» TASK REQUIREMENTS
Below is a listing from which only part is wanted; return exactly the lines from the one with "Image resolution: width=427" up to and including the one with "has height=300, width=656.".

» STORED DATA
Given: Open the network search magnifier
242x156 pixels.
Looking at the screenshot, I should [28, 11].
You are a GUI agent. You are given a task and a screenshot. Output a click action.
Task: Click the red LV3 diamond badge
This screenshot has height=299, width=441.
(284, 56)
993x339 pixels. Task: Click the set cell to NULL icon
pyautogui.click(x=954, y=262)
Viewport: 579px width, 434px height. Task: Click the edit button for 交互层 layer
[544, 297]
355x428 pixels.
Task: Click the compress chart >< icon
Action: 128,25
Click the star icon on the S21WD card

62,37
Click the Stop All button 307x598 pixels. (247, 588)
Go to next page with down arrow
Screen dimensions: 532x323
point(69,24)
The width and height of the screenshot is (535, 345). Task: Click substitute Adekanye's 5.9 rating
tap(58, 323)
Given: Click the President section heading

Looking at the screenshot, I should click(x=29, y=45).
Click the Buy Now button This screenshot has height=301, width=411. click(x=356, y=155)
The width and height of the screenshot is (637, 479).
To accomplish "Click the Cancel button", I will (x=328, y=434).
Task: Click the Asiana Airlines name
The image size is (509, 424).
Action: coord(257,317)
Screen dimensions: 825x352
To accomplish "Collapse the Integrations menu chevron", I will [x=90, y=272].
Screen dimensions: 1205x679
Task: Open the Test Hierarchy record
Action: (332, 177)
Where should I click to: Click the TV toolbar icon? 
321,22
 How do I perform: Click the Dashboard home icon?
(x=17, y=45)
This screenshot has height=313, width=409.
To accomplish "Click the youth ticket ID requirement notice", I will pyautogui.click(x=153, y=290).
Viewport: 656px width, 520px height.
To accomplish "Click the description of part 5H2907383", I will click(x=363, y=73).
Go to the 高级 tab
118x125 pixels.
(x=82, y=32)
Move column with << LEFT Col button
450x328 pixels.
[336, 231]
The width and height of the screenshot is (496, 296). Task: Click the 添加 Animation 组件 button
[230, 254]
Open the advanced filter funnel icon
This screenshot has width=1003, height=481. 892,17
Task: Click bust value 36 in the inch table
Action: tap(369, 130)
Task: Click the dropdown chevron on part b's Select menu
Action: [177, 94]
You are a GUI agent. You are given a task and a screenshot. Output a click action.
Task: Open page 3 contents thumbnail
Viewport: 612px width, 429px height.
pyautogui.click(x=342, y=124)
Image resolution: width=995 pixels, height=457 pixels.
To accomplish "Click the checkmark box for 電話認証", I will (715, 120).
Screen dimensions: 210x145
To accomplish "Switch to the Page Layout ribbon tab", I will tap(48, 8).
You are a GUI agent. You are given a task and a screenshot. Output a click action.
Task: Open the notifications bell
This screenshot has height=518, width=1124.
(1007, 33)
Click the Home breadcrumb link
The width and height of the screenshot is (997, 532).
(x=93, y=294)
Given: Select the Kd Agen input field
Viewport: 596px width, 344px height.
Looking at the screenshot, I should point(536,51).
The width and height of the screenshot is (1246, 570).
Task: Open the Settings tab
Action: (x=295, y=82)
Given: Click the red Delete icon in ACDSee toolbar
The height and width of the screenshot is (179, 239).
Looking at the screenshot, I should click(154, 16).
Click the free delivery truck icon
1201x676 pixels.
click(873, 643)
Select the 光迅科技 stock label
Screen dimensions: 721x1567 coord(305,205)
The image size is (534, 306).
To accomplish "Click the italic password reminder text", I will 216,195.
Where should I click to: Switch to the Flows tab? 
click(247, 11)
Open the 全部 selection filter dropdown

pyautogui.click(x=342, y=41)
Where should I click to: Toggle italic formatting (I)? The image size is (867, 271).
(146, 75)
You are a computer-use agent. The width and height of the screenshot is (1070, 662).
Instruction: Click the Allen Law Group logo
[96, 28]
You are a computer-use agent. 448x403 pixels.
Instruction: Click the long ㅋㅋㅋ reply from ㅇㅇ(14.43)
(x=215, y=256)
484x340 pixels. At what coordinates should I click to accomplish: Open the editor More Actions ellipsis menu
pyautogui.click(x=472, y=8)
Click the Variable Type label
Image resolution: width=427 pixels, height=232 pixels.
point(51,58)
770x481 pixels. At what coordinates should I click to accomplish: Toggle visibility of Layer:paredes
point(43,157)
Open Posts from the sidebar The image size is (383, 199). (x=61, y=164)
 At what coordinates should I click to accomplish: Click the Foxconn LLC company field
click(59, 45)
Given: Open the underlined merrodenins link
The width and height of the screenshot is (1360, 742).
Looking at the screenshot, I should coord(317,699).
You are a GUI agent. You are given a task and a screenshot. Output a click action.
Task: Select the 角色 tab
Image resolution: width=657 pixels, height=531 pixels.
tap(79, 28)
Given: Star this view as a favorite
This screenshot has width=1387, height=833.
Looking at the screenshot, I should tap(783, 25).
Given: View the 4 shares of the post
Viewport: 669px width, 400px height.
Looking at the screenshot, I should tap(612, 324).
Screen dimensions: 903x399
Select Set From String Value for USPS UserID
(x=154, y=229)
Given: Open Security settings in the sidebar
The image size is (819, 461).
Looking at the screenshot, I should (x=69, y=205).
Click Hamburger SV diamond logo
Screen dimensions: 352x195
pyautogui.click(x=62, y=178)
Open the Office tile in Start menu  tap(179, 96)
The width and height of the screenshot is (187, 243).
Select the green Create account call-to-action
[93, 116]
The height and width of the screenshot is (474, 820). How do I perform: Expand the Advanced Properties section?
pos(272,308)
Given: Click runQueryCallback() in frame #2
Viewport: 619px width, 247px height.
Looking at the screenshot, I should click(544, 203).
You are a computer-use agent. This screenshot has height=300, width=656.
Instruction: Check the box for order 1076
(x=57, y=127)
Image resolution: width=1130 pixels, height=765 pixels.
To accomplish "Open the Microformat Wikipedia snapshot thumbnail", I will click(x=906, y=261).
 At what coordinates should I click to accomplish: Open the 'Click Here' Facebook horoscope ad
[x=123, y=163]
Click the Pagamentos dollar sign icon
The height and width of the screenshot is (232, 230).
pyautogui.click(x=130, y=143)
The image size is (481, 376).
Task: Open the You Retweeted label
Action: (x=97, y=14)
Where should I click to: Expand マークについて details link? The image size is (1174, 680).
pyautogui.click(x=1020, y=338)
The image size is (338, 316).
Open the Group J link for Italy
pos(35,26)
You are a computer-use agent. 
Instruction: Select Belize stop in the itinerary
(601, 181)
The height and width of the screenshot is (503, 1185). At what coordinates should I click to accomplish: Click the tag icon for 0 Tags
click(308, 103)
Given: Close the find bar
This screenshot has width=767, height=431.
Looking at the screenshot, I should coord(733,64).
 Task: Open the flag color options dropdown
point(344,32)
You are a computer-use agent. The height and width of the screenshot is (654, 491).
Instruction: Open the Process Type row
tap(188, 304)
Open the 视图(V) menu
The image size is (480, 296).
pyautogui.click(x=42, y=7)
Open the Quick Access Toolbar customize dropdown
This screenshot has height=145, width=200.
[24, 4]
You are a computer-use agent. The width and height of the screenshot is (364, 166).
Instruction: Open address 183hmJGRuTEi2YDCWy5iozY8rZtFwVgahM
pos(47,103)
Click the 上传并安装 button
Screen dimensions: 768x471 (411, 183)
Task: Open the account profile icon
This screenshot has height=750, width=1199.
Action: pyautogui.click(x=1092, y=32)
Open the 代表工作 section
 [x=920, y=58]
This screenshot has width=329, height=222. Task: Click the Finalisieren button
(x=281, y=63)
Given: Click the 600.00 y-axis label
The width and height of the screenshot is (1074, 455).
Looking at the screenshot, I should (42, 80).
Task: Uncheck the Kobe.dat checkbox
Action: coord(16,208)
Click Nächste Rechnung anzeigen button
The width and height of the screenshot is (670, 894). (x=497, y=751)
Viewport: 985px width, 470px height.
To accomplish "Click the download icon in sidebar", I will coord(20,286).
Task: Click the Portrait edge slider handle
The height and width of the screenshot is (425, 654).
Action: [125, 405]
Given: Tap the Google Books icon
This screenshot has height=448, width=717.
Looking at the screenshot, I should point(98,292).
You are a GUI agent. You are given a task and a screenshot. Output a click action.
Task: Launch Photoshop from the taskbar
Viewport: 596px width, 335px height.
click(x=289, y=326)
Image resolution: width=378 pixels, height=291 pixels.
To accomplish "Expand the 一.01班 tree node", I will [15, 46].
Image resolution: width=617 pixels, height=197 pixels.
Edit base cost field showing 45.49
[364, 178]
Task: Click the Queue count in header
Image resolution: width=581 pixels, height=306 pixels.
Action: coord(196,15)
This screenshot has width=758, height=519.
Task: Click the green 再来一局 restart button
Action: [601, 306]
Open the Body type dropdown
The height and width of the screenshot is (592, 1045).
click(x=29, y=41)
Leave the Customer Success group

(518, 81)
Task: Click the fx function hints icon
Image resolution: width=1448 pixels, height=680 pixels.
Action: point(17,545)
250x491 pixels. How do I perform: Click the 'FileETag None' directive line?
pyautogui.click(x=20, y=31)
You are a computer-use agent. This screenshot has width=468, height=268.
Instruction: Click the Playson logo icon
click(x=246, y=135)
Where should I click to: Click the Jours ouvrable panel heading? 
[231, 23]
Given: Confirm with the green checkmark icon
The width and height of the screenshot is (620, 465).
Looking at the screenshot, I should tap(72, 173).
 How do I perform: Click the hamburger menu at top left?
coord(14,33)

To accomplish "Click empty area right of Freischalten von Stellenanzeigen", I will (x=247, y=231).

» YOUR SOLUTION
Image resolution: width=427 pixels, height=232 pixels.
point(51,58)
770x481 pixels. At what coordinates should I click to accomplish: Toggle visibility of Layer:paredes
point(43,157)
Open Posts from the sidebar The image size is (383, 199). (x=61, y=164)
 At what coordinates should I click to accomplish: Click the Foxconn LLC company field
click(59, 45)
Given: Open the underlined merrodenins link
The width and height of the screenshot is (1360, 742).
Looking at the screenshot, I should coord(317,699).
You are a GUI agent. You are given a task and a screenshot. Output a click action.
Task: Select the 角色 tab
Image resolution: width=657 pixels, height=531 pixels.
tap(79, 28)
Given: Star this view as a favorite
This screenshot has width=1387, height=833.
Looking at the screenshot, I should tap(783, 25).
Given: View the 4 shares of the post
Viewport: 669px width, 400px height.
Looking at the screenshot, I should tap(612, 324).
Screen dimensions: 903x399
Select Set From String Value for USPS UserID
(x=154, y=229)
Given: Open Security settings in the sidebar
The image size is (819, 461).
Looking at the screenshot, I should (x=69, y=205).
Click Hamburger SV diamond logo
Screen dimensions: 352x195
pyautogui.click(x=62, y=178)
Open the Office tile in Start menu  tap(179, 96)
The width and height of the screenshot is (187, 243).
Select the green Create account call-to-action
[93, 116]
The height and width of the screenshot is (474, 820). How do I perform: Expand the Advanced Properties section?
pos(272,308)
Given: Click runQueryCallback() in frame #2
Viewport: 619px width, 247px height.
Looking at the screenshot, I should click(544, 203).
You are a computer-use agent. This screenshot has height=300, width=656.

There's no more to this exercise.